The remaining issues raised by reviewer 1 are hard to comprehend.

Specifically, (i) the issue with Rsc3 and Rsc30 being sub-stoichiometric has been well documented and the corresponding literature has been cited in our paper; (ii) we do not think that measuring complex stoichiometry based on the gel or running a glycerol gradient to ascertain that we indeed purified an assembled complex is worthwhile, given that we have a 3-Å resolution structure of the core of complex; (iii) we cite 2 of the 3 key papers the reviewer mentions we “missed” (which includes one authored by some of the co-authors of our study), while the third is only tangentially relevant.

It is our assessment that the paper can be revised to clarify some of the issues raised by the reviewers. However, several of the issues raised are not applicable, as detailed above.

In addition to these general considerations, we provide point-by-point answers to the reviewers’ comments below.

Reviewer #1:

In the first part of this paper, the authors use cryo-EM to determine the structure of free RSC, one of two SWI/SNF complexes present in yeast, and were able to resolve the core of this complex to 3.1 angstroms. The core has a more rigid region consisting of a head, body, and arm regions plus a more flexible leg region. The structure they observe is at a higher resolution than any previously reported structure for a SWI/SNF complex and provides detailed information about the subunit-subunit interactions within this complex. They complement their cryo-EM structure by also probing the structure using chemical crosslinking and mass spectrometry (CL^-MS) in collaboration with the Ranish lab.
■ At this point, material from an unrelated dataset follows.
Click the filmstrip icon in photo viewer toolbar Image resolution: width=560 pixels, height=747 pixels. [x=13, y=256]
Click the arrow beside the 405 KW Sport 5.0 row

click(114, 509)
In support of their CL^-MS results they cite similar data from the Kadoch lab, but missed the earlier work from Sen et al., 2017, using yeast SWI/SNF that is actually more similar to RSC.

We do not use the work of the Kadoch lab to support our CL^-MS results. Their work is mainly cited for the assembly process that they propose. The work of Sen et al. is cited (number 22) for other findings.

From their data it was not clear how they handled the heterogeneity of RSC since their purified enzyme had both Rsc1 or Rsc2, which are mutually exclusively of each other in the complex, and raises the question why they didn’t tag Rsc1 or Rsc2 so they could purify one or the other form of the RSC complex.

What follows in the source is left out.